Taylors have a thinner neck profile than Martin or many other acoustics. In a similar budget range to the Seagull is the Big Baby Taylor. I have one and really like the thinner neck - feels more like an electric. Or - if you really love that Martin you could have a luthier shave the neck to a thinner profile and then refinish it
David's sports medicine person made a really good point about looking at your hand position when playing. Repetitive Strain Injury (and that is the diagnosis that we are probably talking about here) is all about the cumulative strain on tendons, not the bones and joints. It is worth knowing a little bit about the anatomy of the hand and wrist.
The muscles that move your fingers are all located in the forearm. Put your arm and hand (palm down) flat on the table and drum your fingers up and down. See the muscles moving way up near your elbow? They are attached to long cable-like tendons than run all the way down through the wrist, to the finger bones. If your arm and wrist are in a neutral position like they are on the table in front of you the tendons have a pretty straight run from muscle to bone. But if you bend the wrist, rotate it, add some lateral angulation - now those tendons are running around some corners and experiencing some real friction. When you are playing you might hold your wrist in that position for an hour or so, and put significant tension into the muscle/tendon unit by holding down a bar-chord on a steel-string acoustic. It is no surprise that guitarists get some trouble.
Like typists and machine operators - it really makes a difference if you adopt the most ergonomic position. Often our playing style sees us develop some unhealthy postures.
I hope that it all settles down for you.
Even though im 16 i snapped both wrists in two past sports and as for my fingers i am still good so would finger exercises help keep my fingers in tip top shape too ( i do use finger exercises though cause i play thrash and heavy metal).

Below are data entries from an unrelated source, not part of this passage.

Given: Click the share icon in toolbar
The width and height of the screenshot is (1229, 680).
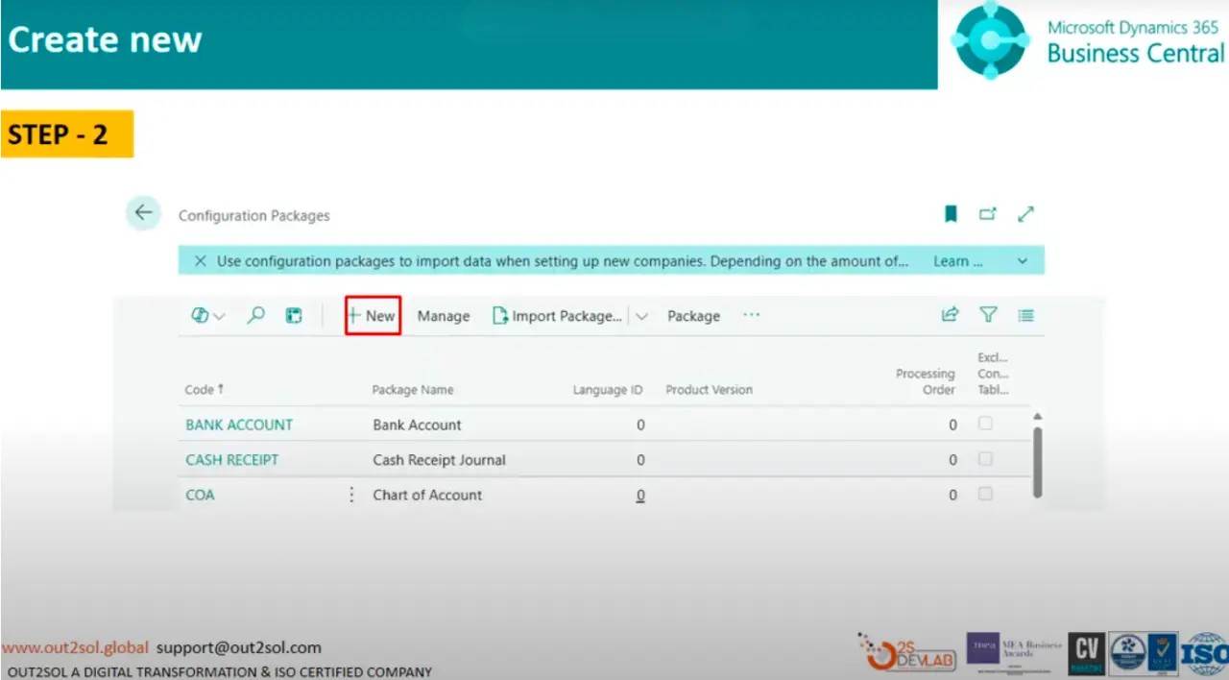Looking at the screenshot, I should click(950, 315).
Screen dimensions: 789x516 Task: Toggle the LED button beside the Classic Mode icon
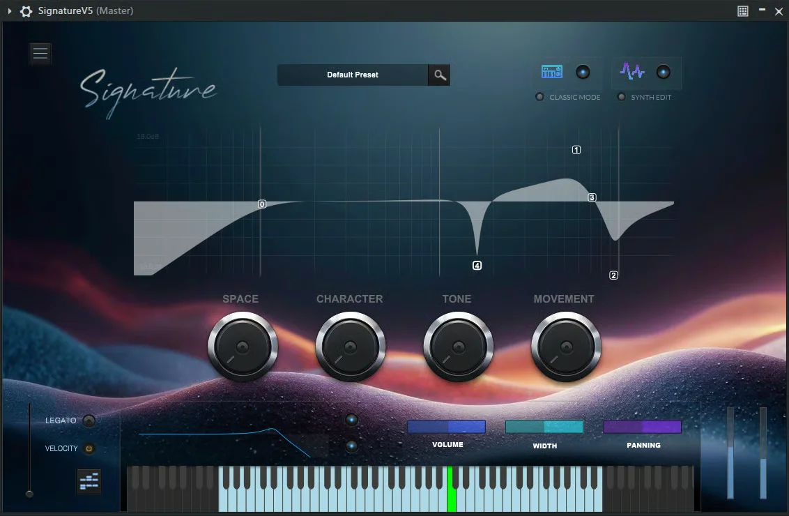(x=583, y=71)
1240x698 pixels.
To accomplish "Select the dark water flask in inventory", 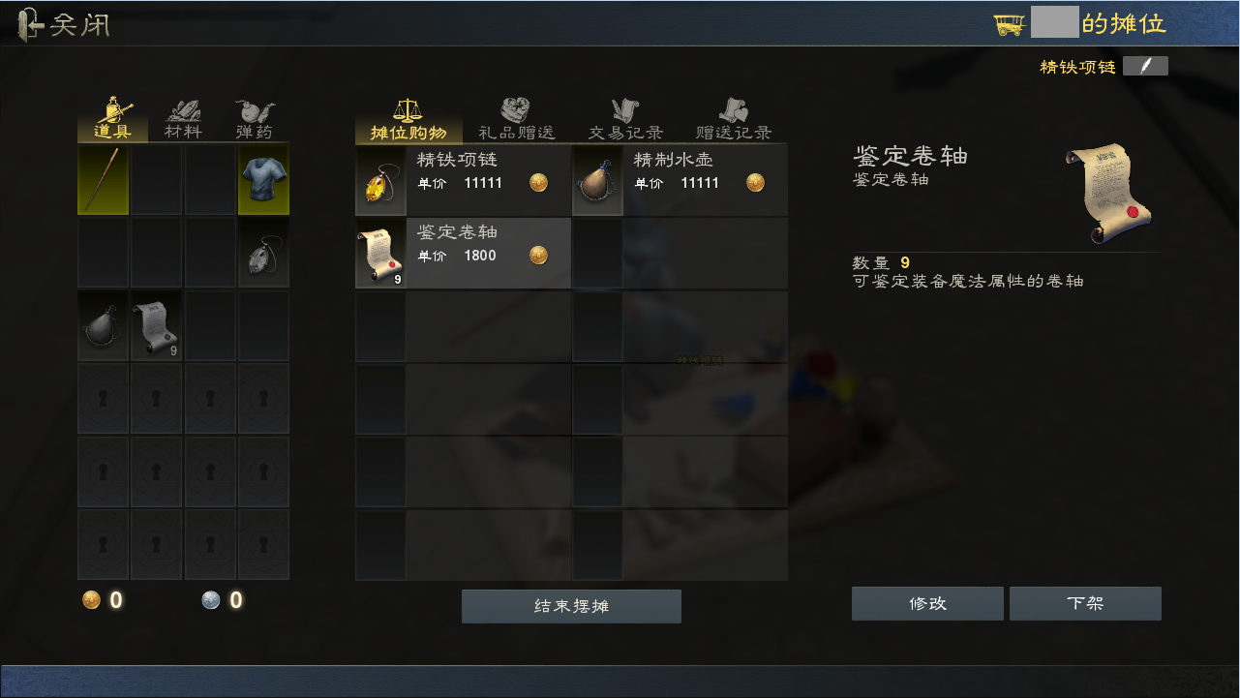I will [x=103, y=325].
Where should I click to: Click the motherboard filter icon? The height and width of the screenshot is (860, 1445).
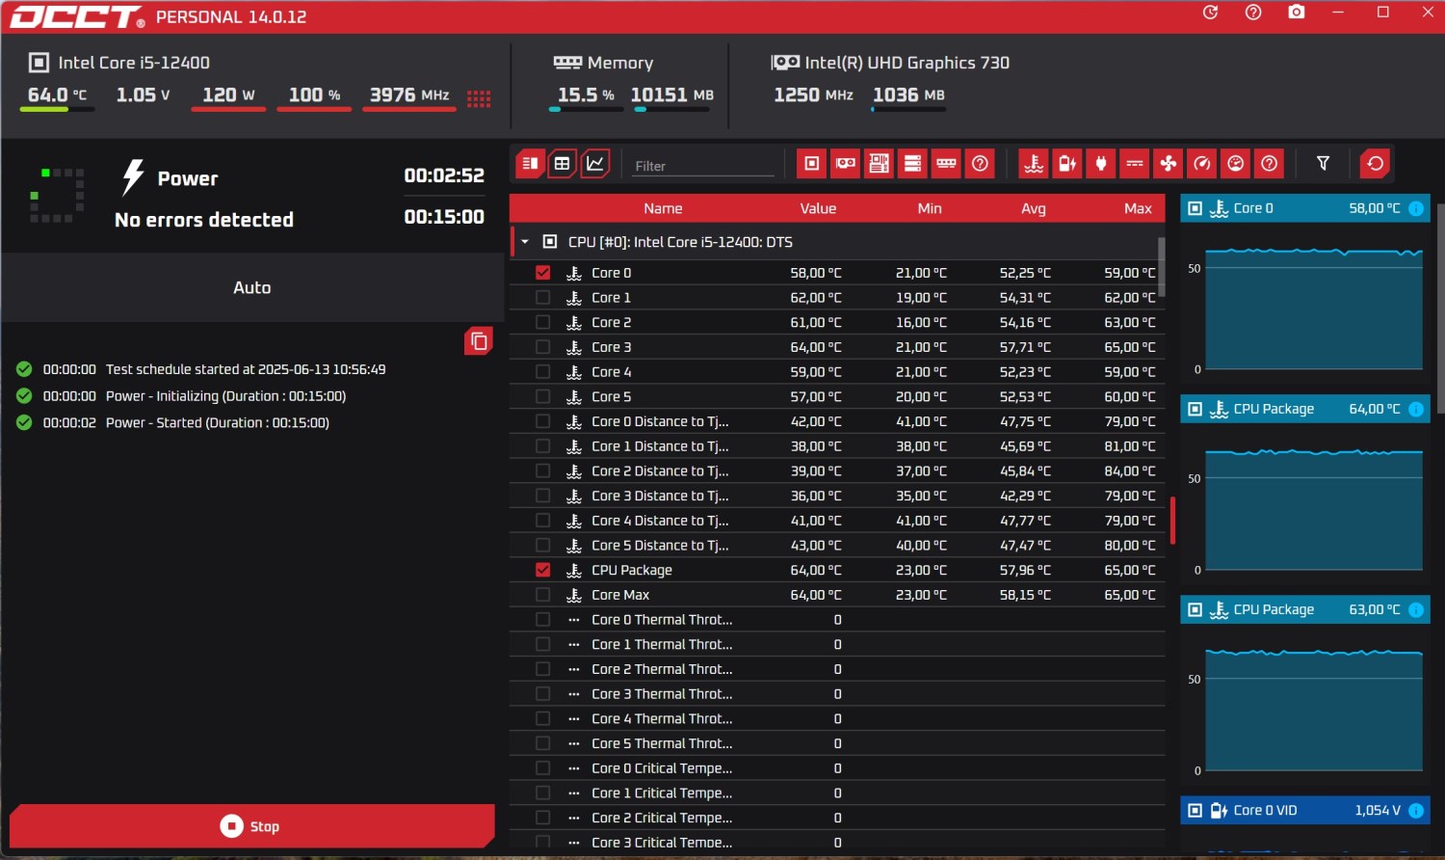[x=880, y=164]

and the acoustic had a nice thin neck and medium tension it was a taylor customs i wish i could find it again cause that thing was comfy on my hand ( in got stolen from my back stage rack 2 years ago)
You've gotten lots of good medical advice here. Let me add a few comments on the instrument itself.

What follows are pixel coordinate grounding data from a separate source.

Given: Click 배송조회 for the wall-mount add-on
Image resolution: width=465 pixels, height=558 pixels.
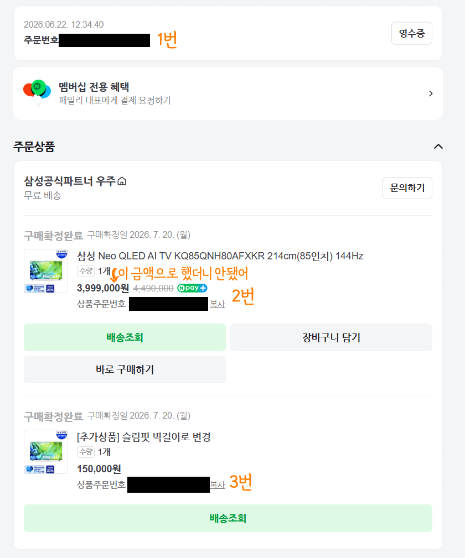Looking at the screenshot, I should click(x=228, y=518).
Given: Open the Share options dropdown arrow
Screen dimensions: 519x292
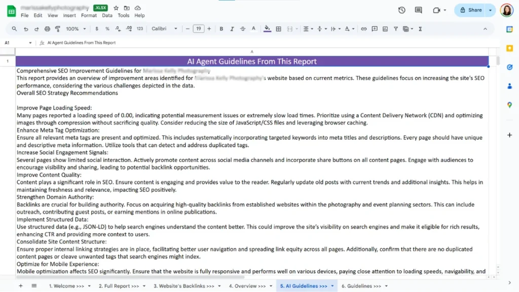Looking at the screenshot, I should [x=490, y=10].
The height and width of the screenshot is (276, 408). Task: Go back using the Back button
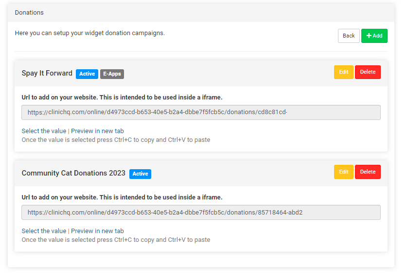click(x=349, y=36)
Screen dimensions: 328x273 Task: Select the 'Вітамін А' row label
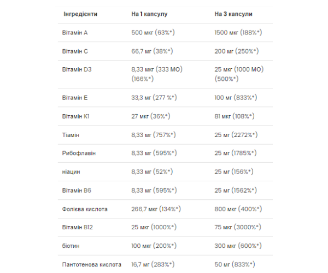[x=75, y=32]
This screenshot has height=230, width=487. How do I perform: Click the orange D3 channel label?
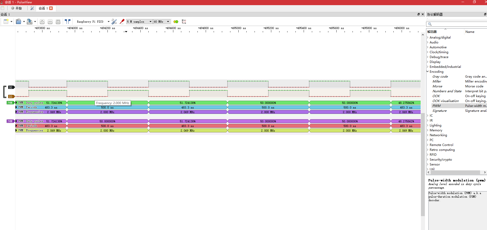(x=11, y=97)
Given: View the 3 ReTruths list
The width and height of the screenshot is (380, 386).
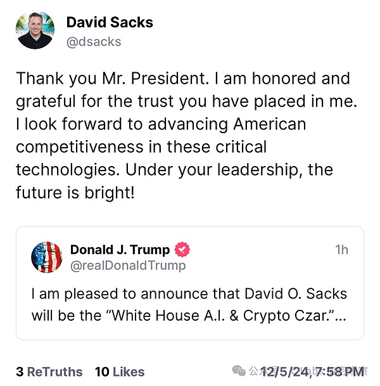Looking at the screenshot, I should click(49, 372).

I would look at the setup of the guitar. A nut that is too high will cause you extra stress in the first position. And the amount of neck relief and saddle height will also affect the instrument's playability.
Then you might consider a lighter gauge string.
If after all of these you still find pain, it may be that the guitar is not one that fits you well. You may want to try others.
Whatever you do, get the problem corrected. Lasting pain from performance is something you need to address or give up playing!
And perhaps take a lesson or two from a serious professional teacher. Sometimes we develop bad habits that we don't even recognize and a good teacher may be able to identify a problem with your technique.